**REQUIREMENT**. Before anything else, copy every record below exactly as it stands.

**PROVIDED DATA**.
= = = = =
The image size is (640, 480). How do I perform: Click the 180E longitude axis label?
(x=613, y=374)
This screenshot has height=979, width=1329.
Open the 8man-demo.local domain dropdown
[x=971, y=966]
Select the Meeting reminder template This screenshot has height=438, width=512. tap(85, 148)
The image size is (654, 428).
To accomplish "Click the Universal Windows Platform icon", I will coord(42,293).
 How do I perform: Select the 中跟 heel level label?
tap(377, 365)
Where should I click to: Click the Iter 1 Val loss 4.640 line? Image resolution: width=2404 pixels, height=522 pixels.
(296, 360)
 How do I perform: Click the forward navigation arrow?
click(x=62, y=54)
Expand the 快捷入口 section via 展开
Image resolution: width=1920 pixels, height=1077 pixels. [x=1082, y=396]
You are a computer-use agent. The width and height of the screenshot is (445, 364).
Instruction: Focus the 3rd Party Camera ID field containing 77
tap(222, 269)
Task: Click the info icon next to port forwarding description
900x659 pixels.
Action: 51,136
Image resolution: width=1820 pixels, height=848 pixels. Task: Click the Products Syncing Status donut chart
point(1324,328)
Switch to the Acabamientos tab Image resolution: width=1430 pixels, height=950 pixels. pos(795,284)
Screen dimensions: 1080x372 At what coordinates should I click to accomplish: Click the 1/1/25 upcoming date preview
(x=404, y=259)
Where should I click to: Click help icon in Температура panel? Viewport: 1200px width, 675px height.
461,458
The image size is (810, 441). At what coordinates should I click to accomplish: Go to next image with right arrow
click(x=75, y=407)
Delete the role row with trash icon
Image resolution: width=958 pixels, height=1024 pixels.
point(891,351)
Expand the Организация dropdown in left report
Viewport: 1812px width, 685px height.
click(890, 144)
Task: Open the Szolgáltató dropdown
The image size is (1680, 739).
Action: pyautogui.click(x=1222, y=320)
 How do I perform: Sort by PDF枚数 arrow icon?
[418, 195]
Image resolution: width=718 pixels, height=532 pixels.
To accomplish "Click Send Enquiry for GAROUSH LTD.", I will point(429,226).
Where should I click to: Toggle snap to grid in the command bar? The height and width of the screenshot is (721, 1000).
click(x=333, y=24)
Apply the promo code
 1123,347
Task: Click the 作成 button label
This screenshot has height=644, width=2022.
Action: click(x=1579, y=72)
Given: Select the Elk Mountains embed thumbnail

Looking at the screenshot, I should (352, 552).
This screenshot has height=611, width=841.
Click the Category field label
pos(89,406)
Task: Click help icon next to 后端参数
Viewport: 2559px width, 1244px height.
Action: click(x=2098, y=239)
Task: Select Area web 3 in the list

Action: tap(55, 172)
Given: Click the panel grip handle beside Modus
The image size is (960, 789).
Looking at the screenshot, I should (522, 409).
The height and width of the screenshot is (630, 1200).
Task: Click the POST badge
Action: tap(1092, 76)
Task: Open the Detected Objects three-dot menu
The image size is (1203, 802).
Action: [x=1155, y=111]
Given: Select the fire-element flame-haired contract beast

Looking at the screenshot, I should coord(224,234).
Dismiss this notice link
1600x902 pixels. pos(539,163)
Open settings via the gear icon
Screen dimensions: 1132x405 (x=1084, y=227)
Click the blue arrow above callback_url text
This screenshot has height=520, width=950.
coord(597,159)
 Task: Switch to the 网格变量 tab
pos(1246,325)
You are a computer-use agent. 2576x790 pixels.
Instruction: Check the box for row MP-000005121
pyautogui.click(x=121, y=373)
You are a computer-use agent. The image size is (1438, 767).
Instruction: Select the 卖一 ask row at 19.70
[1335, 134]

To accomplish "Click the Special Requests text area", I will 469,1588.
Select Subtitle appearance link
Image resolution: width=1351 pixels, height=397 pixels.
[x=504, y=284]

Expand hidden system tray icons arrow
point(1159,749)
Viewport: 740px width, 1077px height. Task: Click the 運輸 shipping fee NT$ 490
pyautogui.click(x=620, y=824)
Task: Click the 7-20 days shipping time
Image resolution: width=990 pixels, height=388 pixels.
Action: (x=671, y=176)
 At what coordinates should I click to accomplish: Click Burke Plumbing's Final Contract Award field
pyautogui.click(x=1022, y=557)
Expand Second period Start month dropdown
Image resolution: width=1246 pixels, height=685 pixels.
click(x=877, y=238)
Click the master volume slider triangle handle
= = = = =
**ANSWER TO THIS PROBLEM**.
The image size is (640, 480). How do I perform: Click the 180E longitude axis label?
(x=613, y=374)
This screenshot has height=979, width=1329.
Open the 8man-demo.local domain dropdown
[x=971, y=966]
Select the Meeting reminder template This screenshot has height=438, width=512. tap(85, 148)
The image size is (654, 428).
To accomplish "Click the Universal Windows Platform icon", I will coord(42,293).
 How do I perform: Select the 中跟 heel level label?
tap(377, 365)
Where should I click to: Click the Iter 1 Val loss 4.640 line? Image resolution: width=2404 pixels, height=522 pixels.
(296, 360)
 How do I perform: Click the forward navigation arrow?
click(x=62, y=54)
Expand the 快捷入口 section via 展开
Image resolution: width=1920 pixels, height=1077 pixels. [x=1082, y=396]
You are a computer-use agent. The width and height of the screenshot is (445, 364).
Instruction: Focus the 3rd Party Camera ID field containing 77
tap(222, 269)
Task: Click the info icon next to port forwarding description
900x659 pixels.
Action: 51,136
Image resolution: width=1820 pixels, height=848 pixels. Task: Click the Products Syncing Status donut chart
point(1324,328)
Switch to the Acabamientos tab Image resolution: width=1430 pixels, height=950 pixels. pos(795,284)
Screen dimensions: 1080x372 At what coordinates should I click to accomplish: Click the 1/1/25 upcoming date preview
(x=404, y=259)
Where should I click to: Click help icon in Температура panel? Viewport: 1200px width, 675px height.
461,458
The image size is (810, 441). At what coordinates should I click to accomplish: Go to next image with right arrow
click(x=75, y=407)
Delete the role row with trash icon
Image resolution: width=958 pixels, height=1024 pixels.
point(891,351)
Expand the Организация dropdown in left report
Viewport: 1812px width, 685px height.
click(890, 144)
Task: Open the Szolgáltató dropdown
The image size is (1680, 739).
Action: pyautogui.click(x=1222, y=320)
 How do I perform: Sort by PDF枚数 arrow icon?
[418, 195]
Image resolution: width=718 pixels, height=532 pixels.
To accomplish "Click Send Enquiry for GAROUSH LTD.", I will point(429,226).
Where should I click to: Toggle snap to grid in the command bar? The height and width of the screenshot is (721, 1000).
click(x=333, y=24)
Apply the promo code
 1123,347
Task: Click the 作成 button label
This screenshot has height=644, width=2022.
Action: click(x=1579, y=72)
Given: Select the Elk Mountains embed thumbnail

Looking at the screenshot, I should (352, 552).
This screenshot has height=611, width=841.
Click the Category field label
pos(89,406)
Task: Click help icon next to 后端参数
Viewport: 2559px width, 1244px height.
Action: click(x=2098, y=239)
Task: Select Area web 3 in the list

Action: tap(55, 172)
Given: Click the panel grip handle beside Modus
The image size is (960, 789).
Looking at the screenshot, I should (522, 409).
The height and width of the screenshot is (630, 1200).
Task: Click the POST badge
Action: tap(1092, 76)
Task: Open the Detected Objects three-dot menu
The image size is (1203, 802).
Action: [x=1155, y=111]
Given: Select the fire-element flame-haired contract beast

Looking at the screenshot, I should coord(224,234).
Dismiss this notice link
1600x902 pixels. pos(539,163)
Open settings via the gear icon
Screen dimensions: 1132x405 (x=1084, y=227)
Click the blue arrow above callback_url text
This screenshot has height=520, width=950.
coord(597,159)
 Task: Switch to the 网格变量 tab
pos(1246,325)
You are a computer-use agent. 2576x790 pixels.
Instruction: Check the box for row MP-000005121
pyautogui.click(x=121, y=373)
You are a computer-use agent. The image size is (1438, 767).
Instruction: Select the 卖一 ask row at 19.70
[1335, 134]

To accomplish "Click the Special Requests text area", I will 469,1588.
Select Subtitle appearance link
Image resolution: width=1351 pixels, height=397 pixels.
[x=504, y=284]

Expand hidden system tray icons arrow
point(1159,749)
Viewport: 740px width, 1077px height. Task: Click the 運輸 shipping fee NT$ 490
pyautogui.click(x=620, y=824)
Task: Click the 7-20 days shipping time
Image resolution: width=990 pixels, height=388 pixels.
Action: (x=671, y=176)
 At what coordinates should I click to accomplish: Click Burke Plumbing's Final Contract Award field
pyautogui.click(x=1022, y=557)
Expand Second period Start month dropdown
Image resolution: width=1246 pixels, height=685 pixels.
click(x=877, y=238)
Click the master volume slider triangle handle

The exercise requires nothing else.